Stored data Start Marker

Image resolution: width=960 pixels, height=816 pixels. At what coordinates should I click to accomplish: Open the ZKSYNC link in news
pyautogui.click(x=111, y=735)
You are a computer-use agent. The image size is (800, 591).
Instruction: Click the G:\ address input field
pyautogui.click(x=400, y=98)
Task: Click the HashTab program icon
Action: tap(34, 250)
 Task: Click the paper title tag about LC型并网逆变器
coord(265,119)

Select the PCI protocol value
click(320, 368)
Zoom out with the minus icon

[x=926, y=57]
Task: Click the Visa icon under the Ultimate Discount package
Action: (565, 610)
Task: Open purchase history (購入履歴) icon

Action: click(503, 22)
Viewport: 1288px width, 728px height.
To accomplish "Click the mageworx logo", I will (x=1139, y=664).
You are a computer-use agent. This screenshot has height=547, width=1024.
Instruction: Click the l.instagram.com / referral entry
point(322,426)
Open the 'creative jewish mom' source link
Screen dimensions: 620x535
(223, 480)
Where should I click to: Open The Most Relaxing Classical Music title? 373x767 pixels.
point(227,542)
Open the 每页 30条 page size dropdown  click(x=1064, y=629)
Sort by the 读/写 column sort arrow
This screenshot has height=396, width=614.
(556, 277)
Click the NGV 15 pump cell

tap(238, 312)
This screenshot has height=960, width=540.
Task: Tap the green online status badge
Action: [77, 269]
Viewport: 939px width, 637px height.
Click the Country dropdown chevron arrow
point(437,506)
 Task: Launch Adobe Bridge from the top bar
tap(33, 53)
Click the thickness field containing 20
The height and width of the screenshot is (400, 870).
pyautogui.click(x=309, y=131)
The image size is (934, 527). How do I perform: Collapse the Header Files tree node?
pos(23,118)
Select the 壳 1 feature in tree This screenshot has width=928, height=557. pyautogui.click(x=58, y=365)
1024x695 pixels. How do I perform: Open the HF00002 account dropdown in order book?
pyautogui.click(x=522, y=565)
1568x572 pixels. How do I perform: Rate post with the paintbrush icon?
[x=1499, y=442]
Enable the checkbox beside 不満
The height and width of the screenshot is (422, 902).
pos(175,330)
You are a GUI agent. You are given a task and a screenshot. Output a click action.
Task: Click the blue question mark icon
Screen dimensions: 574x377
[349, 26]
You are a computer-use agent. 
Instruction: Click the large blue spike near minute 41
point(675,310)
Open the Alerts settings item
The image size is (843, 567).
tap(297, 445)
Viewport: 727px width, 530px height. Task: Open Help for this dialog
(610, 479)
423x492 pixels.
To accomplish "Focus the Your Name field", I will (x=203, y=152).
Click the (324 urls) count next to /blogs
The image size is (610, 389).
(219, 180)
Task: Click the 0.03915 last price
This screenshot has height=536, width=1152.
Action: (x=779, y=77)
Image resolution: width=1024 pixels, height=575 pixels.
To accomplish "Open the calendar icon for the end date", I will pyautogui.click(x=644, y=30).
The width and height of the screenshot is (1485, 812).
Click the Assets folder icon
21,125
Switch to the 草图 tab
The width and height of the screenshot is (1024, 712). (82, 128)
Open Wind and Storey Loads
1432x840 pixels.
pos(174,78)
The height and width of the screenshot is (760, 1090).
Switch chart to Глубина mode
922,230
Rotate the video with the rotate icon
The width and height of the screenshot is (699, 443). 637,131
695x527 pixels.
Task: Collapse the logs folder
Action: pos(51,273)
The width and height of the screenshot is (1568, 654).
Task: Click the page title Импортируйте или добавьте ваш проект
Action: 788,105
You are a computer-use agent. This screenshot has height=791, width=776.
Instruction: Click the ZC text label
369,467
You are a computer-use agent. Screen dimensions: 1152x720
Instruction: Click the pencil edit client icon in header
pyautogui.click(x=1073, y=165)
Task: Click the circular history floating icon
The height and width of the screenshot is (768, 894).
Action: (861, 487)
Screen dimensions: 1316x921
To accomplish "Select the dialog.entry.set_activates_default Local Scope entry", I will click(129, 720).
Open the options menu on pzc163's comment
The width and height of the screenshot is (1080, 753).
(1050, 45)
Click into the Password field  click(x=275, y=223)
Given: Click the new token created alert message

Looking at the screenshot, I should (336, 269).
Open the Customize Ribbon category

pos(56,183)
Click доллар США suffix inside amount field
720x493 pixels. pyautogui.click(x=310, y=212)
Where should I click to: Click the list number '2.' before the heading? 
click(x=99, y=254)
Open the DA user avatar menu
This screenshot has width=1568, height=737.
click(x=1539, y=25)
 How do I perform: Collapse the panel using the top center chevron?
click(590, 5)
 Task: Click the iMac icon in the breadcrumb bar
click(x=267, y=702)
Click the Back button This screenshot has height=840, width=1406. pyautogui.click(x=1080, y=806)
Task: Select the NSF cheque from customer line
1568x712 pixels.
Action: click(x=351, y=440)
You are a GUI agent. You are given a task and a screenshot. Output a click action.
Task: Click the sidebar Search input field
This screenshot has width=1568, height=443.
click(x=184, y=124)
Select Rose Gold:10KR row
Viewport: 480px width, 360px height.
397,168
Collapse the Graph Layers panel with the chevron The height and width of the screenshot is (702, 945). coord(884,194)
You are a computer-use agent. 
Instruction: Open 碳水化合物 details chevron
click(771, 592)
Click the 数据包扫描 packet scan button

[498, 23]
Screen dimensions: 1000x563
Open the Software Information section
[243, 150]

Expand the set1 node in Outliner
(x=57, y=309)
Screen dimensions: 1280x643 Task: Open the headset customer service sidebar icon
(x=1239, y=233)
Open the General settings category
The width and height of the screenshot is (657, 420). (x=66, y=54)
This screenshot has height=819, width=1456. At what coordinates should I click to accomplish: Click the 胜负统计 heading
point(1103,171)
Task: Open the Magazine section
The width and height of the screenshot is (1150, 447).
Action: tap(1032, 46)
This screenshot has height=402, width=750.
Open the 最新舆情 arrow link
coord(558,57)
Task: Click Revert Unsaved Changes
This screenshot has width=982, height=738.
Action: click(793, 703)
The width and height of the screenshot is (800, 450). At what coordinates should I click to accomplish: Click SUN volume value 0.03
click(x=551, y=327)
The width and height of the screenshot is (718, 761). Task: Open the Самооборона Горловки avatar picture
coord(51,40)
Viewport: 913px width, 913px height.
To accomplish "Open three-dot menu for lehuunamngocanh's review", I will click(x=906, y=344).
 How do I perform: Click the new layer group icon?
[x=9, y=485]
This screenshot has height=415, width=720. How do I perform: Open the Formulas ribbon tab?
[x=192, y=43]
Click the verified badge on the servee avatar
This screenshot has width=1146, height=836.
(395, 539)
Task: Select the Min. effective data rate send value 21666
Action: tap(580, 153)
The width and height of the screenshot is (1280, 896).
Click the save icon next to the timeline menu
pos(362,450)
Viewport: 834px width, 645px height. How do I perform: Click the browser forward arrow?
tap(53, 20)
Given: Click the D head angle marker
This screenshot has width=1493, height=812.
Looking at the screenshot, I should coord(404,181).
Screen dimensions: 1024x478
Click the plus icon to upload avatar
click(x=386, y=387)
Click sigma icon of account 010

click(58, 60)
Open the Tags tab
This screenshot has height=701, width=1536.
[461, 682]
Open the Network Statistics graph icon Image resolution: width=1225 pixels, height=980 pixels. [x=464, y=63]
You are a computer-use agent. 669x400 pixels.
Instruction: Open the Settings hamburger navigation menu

Stored data End Marker

_Your instructions_: Emit the records above again, exactly, with no line skipped.

_Answer to this exercise_:
Image resolution: width=960 pixels, height=816 pixels. At what coordinates should I click to accomplish: Open the ZKSYNC link in news
pyautogui.click(x=111, y=735)
You are a computer-use agent. The image size is (800, 591).
Instruction: Click the G:\ address input field
pyautogui.click(x=400, y=98)
Task: Click the HashTab program icon
Action: tap(34, 250)
 Task: Click the paper title tag about LC型并网逆变器
coord(265,119)

Select the PCI protocol value
click(320, 368)
Zoom out with the minus icon

[x=926, y=57]
Task: Click the Visa icon under the Ultimate Discount package
Action: (565, 610)
Task: Open purchase history (購入履歴) icon

Action: click(503, 22)
Viewport: 1288px width, 728px height.
To accomplish "Click the mageworx logo", I will (x=1139, y=664).
You are a computer-use agent. This screenshot has height=547, width=1024.
Instruction: Click the l.instagram.com / referral entry
point(322,426)
Open the 'creative jewish mom' source link
Screen dimensions: 620x535
(223, 480)
Where should I click to: Open The Most Relaxing Classical Music title? 373x767 pixels.
point(227,542)
Open the 每页 30条 page size dropdown  click(x=1064, y=629)
Sort by the 读/写 column sort arrow
This screenshot has height=396, width=614.
(556, 277)
Click the NGV 15 pump cell

tap(238, 312)
This screenshot has height=960, width=540.
Task: Tap the green online status badge
Action: [77, 269]
Viewport: 939px width, 637px height.
Click the Country dropdown chevron arrow
point(437,506)
 Task: Launch Adobe Bridge from the top bar
tap(33, 53)
Click the thickness field containing 20
The height and width of the screenshot is (400, 870).
pyautogui.click(x=309, y=131)
The image size is (934, 527). How do I perform: Collapse the Header Files tree node?
pos(23,118)
Select the 壳 1 feature in tree This screenshot has width=928, height=557. pyautogui.click(x=58, y=365)
1024x695 pixels. How do I perform: Open the HF00002 account dropdown in order book?
pyautogui.click(x=522, y=565)
1568x572 pixels. How do I perform: Rate post with the paintbrush icon?
[x=1499, y=442]
Enable the checkbox beside 不満
The height and width of the screenshot is (422, 902).
pos(175,330)
You are a GUI agent. You are given a task and a screenshot. Output a click action.
Task: Click the blue question mark icon
Screen dimensions: 574x377
[349, 26]
You are a computer-use agent. 
Instruction: Click the large blue spike near minute 41
point(675,310)
Open the Alerts settings item
The image size is (843, 567).
tap(297, 445)
Viewport: 727px width, 530px height. Task: Open Help for this dialog
(610, 479)
423x492 pixels.
To accomplish "Focus the Your Name field", I will (x=203, y=152).
Click the (324 urls) count next to /blogs
The image size is (610, 389).
(219, 180)
Task: Click the 0.03915 last price
This screenshot has height=536, width=1152.
Action: (x=779, y=77)
Image resolution: width=1024 pixels, height=575 pixels.
To accomplish "Open the calendar icon for the end date", I will pyautogui.click(x=644, y=30).
The width and height of the screenshot is (1485, 812).
Click the Assets folder icon
21,125
Switch to the 草图 tab
The width and height of the screenshot is (1024, 712). (82, 128)
Open Wind and Storey Loads
1432x840 pixels.
pos(174,78)
The height and width of the screenshot is (760, 1090).
Switch chart to Глубина mode
922,230
Rotate the video with the rotate icon
The width and height of the screenshot is (699, 443). 637,131
695x527 pixels.
Task: Collapse the logs folder
Action: pos(51,273)
The width and height of the screenshot is (1568, 654).
Task: Click the page title Импортируйте или добавьте ваш проект
Action: 788,105
You are a computer-use agent. This screenshot has height=791, width=776.
Instruction: Click the ZC text label
369,467
You are a computer-use agent. Screen dimensions: 1152x720
Instruction: Click the pencil edit client icon in header
pyautogui.click(x=1073, y=165)
Task: Click the circular history floating icon
The height and width of the screenshot is (768, 894).
Action: (861, 487)
Screen dimensions: 1316x921
To accomplish "Select the dialog.entry.set_activates_default Local Scope entry", I will click(129, 720).
Open the options menu on pzc163's comment
The width and height of the screenshot is (1080, 753).
(1050, 45)
Click into the Password field  click(x=275, y=223)
Given: Click the new token created alert message

Looking at the screenshot, I should (336, 269).
Open the Customize Ribbon category

pos(56,183)
Click доллар США suffix inside amount field
720x493 pixels. pyautogui.click(x=310, y=212)
Where should I click to: Click the list number '2.' before the heading? 
click(x=99, y=254)
Open the DA user avatar menu
This screenshot has width=1568, height=737.
click(x=1539, y=25)
 How do I perform: Collapse the panel using the top center chevron?
click(590, 5)
 Task: Click the iMac icon in the breadcrumb bar
click(x=267, y=702)
Click the Back button This screenshot has height=840, width=1406. pyautogui.click(x=1080, y=806)
Task: Select the NSF cheque from customer line
1568x712 pixels.
Action: click(x=351, y=440)
You are a GUI agent. You are given a task and a screenshot. Output a click action.
Task: Click the sidebar Search input field
This screenshot has width=1568, height=443.
click(x=184, y=124)
Select Rose Gold:10KR row
Viewport: 480px width, 360px height.
397,168
Collapse the Graph Layers panel with the chevron The height and width of the screenshot is (702, 945). coord(884,194)
You are a computer-use agent. 
Instruction: Open 碳水化合物 details chevron
click(771, 592)
Click the 数据包扫描 packet scan button

[498, 23]
Screen dimensions: 1000x563
Open the Software Information section
[243, 150]

Expand the set1 node in Outliner
(x=57, y=309)
Screen dimensions: 1280x643 Task: Open the headset customer service sidebar icon
(x=1239, y=233)
Open the General settings category
The width and height of the screenshot is (657, 420). (x=66, y=54)
This screenshot has height=819, width=1456. At what coordinates should I click to accomplish: Click the 胜负统计 heading
point(1103,171)
Task: Open the Magazine section
The width and height of the screenshot is (1150, 447).
Action: tap(1032, 46)
This screenshot has height=402, width=750.
Open the 最新舆情 arrow link
coord(558,57)
Task: Click Revert Unsaved Changes
This screenshot has width=982, height=738.
Action: click(793, 703)
The width and height of the screenshot is (800, 450). At what coordinates should I click to accomplish: Click SUN volume value 0.03
click(x=551, y=327)
The width and height of the screenshot is (718, 761). Task: Open the Самооборона Горловки avatar picture
coord(51,40)
Viewport: 913px width, 913px height.
To accomplish "Open three-dot menu for lehuunamngocanh's review", I will click(x=906, y=344).
 How do I perform: Click the new layer group icon?
[x=9, y=485]
This screenshot has height=415, width=720. How do I perform: Open the Formulas ribbon tab?
[x=192, y=43]
Click the verified badge on the servee avatar
This screenshot has width=1146, height=836.
(395, 539)
Task: Select the Min. effective data rate send value 21666
Action: tap(580, 153)
The width and height of the screenshot is (1280, 896).
Click the save icon next to the timeline menu
pos(362,450)
Viewport: 834px width, 645px height. How do I perform: Click the browser forward arrow?
tap(53, 20)
Given: Click the D head angle marker
This screenshot has width=1493, height=812.
Looking at the screenshot, I should coord(404,181).
Screen dimensions: 1024x478
Click the plus icon to upload avatar
click(x=386, y=387)
Click sigma icon of account 010

click(58, 60)
Open the Tags tab
This screenshot has height=701, width=1536.
[461, 682]
Open the Network Statistics graph icon Image resolution: width=1225 pixels, height=980 pixels. [x=464, y=63]
You are a computer-use agent. 669x400 pixels.
Instruction: Open the Settings hamburger navigation menu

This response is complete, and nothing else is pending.